Collected data:
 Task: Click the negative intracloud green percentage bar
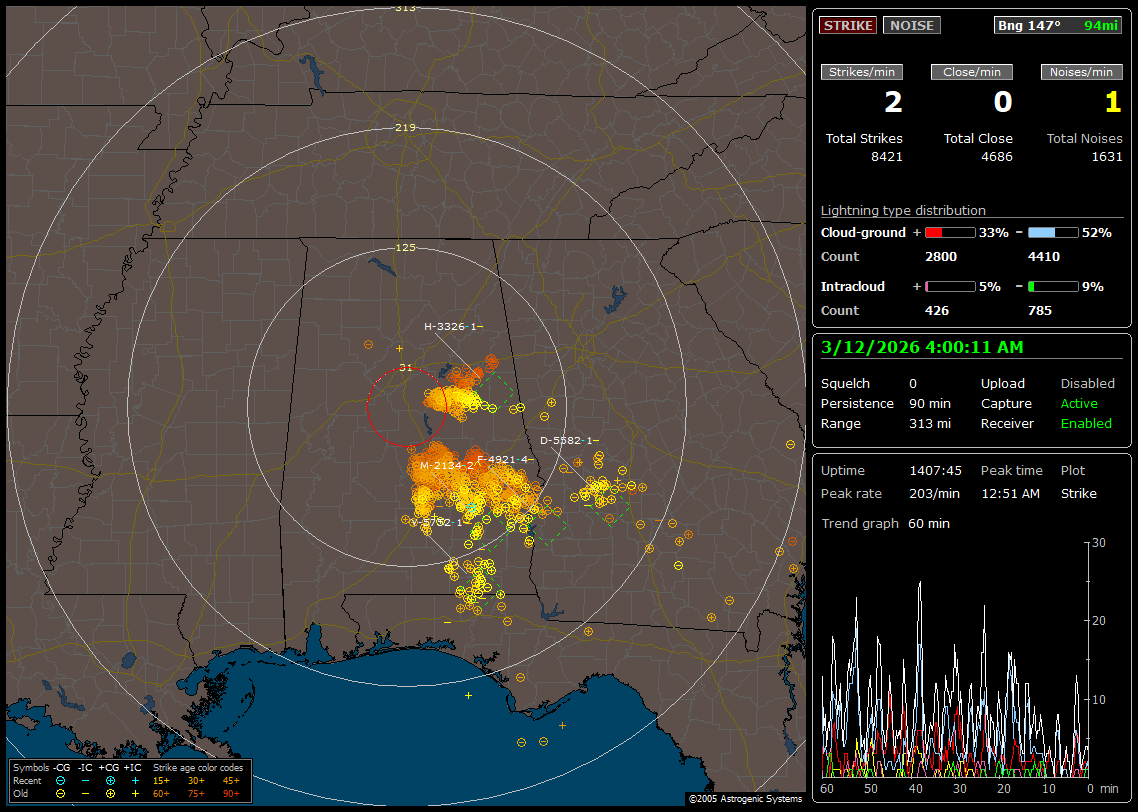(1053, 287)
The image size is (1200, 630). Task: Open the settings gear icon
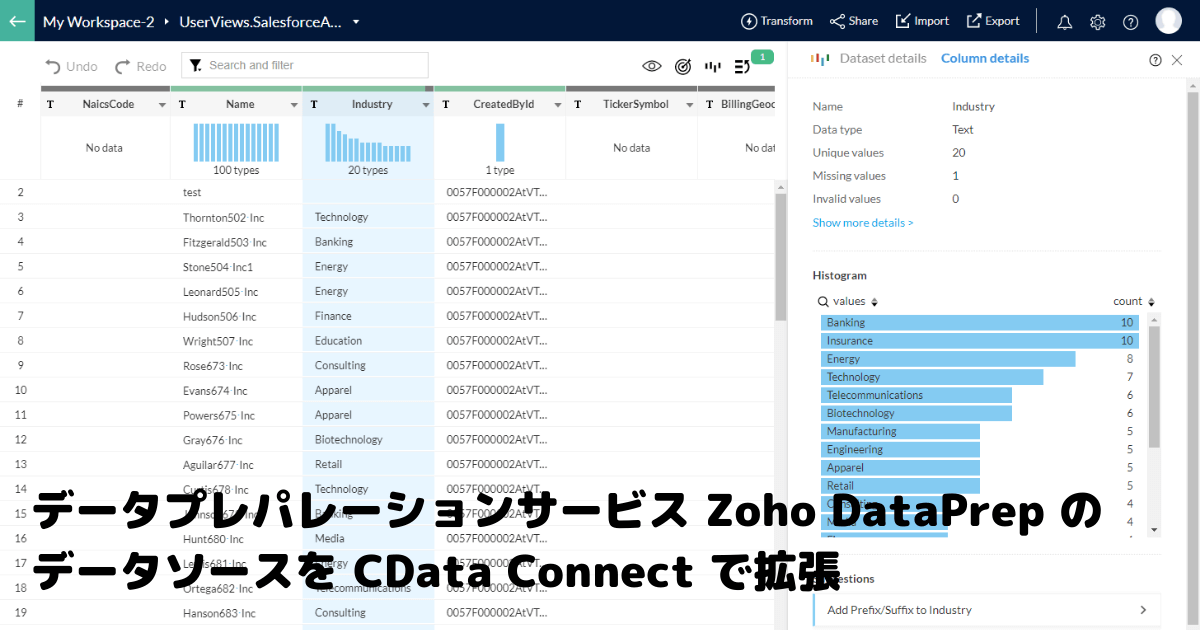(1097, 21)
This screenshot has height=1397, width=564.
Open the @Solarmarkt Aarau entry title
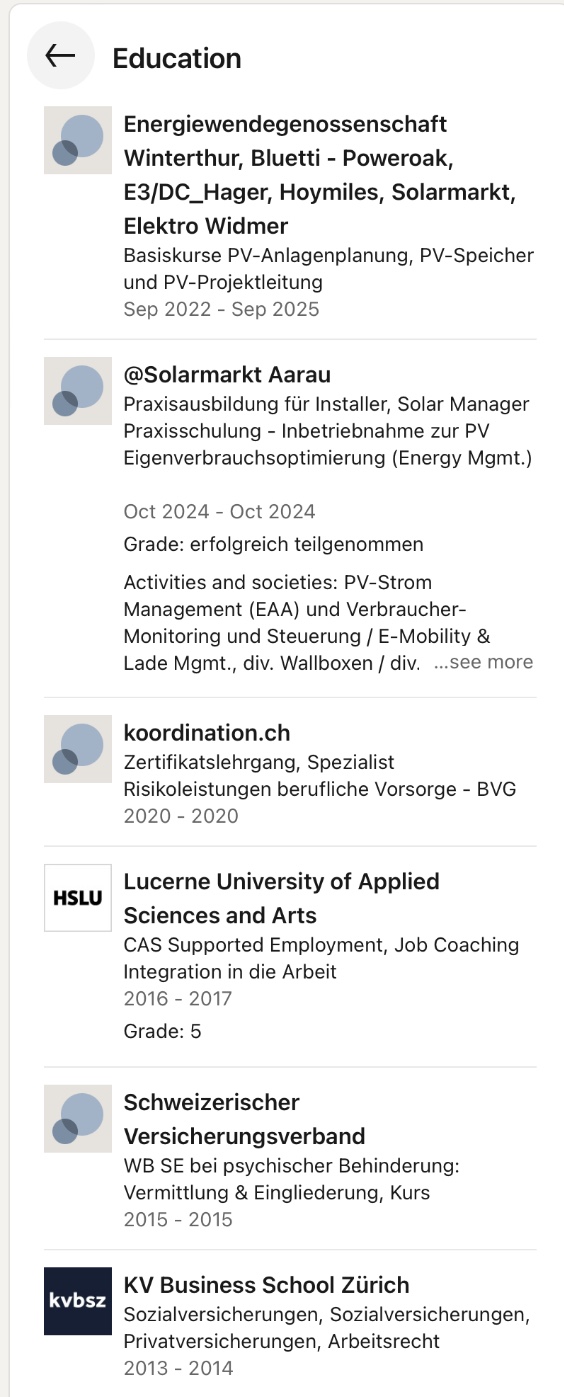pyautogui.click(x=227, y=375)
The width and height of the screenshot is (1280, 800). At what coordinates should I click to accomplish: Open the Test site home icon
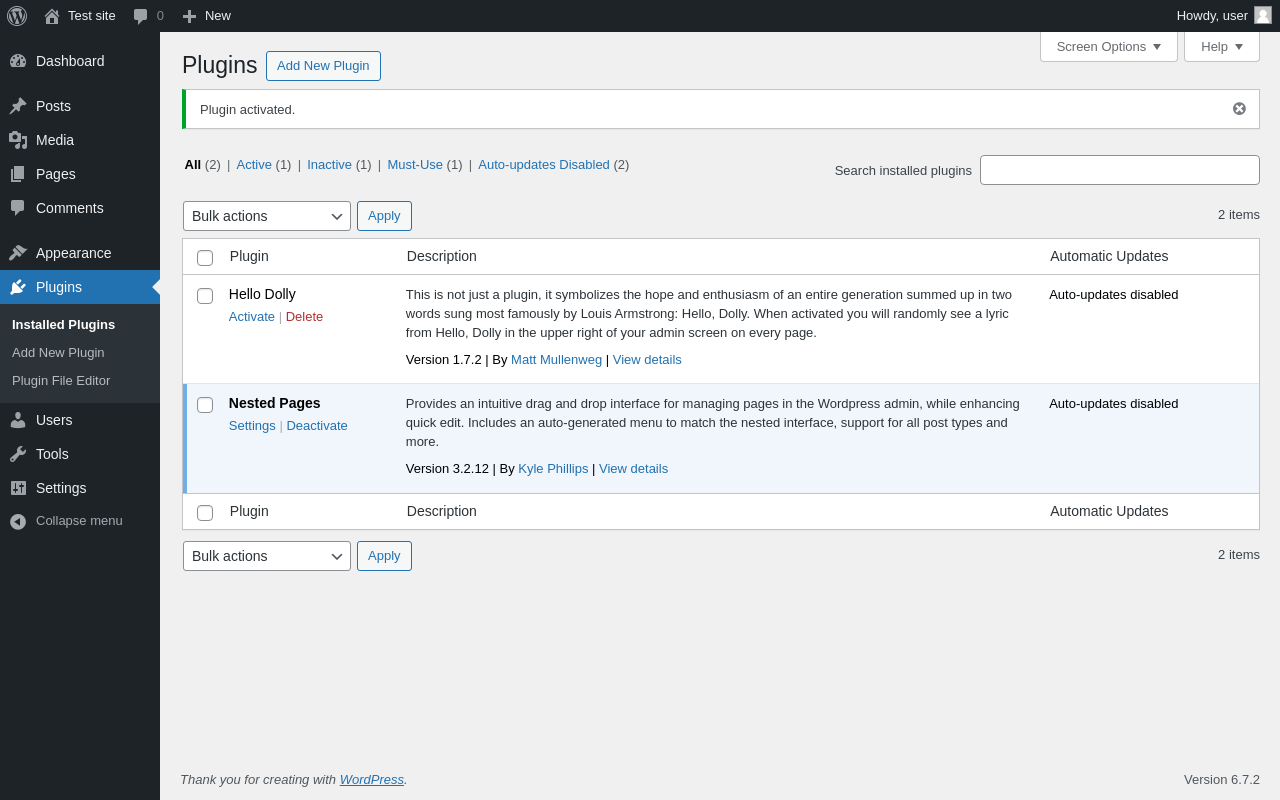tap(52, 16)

WHAT YOU HAVE TO DO:
Return exactly the lines that begin with the one containing "This screenshot has height=1397, width=564." and end with the final line of the data above; include no pictures.

FINISHED TASK:
This screenshot has height=1397, width=564.
Open the @Solarmarkt Aarau entry title
pyautogui.click(x=227, y=375)
The width and height of the screenshot is (1280, 800). At what coordinates should I click to accomplish: Open the Test site home icon
tap(52, 16)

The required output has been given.